Input for this task:
____________

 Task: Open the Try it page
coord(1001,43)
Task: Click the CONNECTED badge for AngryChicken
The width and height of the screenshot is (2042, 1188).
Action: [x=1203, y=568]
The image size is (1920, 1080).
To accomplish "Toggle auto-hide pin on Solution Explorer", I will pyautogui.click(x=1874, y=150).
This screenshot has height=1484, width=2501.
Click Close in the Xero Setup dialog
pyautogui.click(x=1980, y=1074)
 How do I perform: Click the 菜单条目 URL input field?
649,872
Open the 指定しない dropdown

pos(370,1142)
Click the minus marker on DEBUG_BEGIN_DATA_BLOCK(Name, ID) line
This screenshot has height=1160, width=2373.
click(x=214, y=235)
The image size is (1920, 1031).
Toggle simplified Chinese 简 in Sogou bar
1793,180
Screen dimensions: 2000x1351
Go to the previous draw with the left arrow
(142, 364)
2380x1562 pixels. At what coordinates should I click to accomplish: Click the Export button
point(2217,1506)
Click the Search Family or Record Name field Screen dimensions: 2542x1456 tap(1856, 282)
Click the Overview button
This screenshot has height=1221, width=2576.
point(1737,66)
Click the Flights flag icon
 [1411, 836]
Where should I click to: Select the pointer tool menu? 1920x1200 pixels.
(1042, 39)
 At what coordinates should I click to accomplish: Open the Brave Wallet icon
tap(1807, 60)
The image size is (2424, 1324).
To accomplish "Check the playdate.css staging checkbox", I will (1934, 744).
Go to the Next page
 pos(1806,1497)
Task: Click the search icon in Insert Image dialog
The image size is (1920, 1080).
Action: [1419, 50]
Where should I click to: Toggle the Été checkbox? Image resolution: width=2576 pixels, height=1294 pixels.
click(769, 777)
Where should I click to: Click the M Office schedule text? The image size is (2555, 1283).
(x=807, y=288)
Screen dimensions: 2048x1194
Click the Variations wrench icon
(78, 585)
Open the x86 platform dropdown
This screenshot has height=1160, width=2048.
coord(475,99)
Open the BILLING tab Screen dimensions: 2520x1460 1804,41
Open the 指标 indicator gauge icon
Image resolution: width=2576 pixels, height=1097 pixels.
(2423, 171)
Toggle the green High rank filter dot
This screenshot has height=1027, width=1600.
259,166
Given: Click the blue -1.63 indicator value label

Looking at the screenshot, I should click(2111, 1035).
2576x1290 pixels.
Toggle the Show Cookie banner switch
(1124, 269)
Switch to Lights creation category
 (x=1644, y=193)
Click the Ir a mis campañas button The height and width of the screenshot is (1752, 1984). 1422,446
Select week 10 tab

____________

Copy out precisely those lines which run from the one containing "Switch to Lights creation category" to the end of the material.

Switch to Lights creation category
 (x=1644, y=193)
Click the Ir a mis campañas button The height and width of the screenshot is (1752, 1984). 1422,446
Select week 10 tab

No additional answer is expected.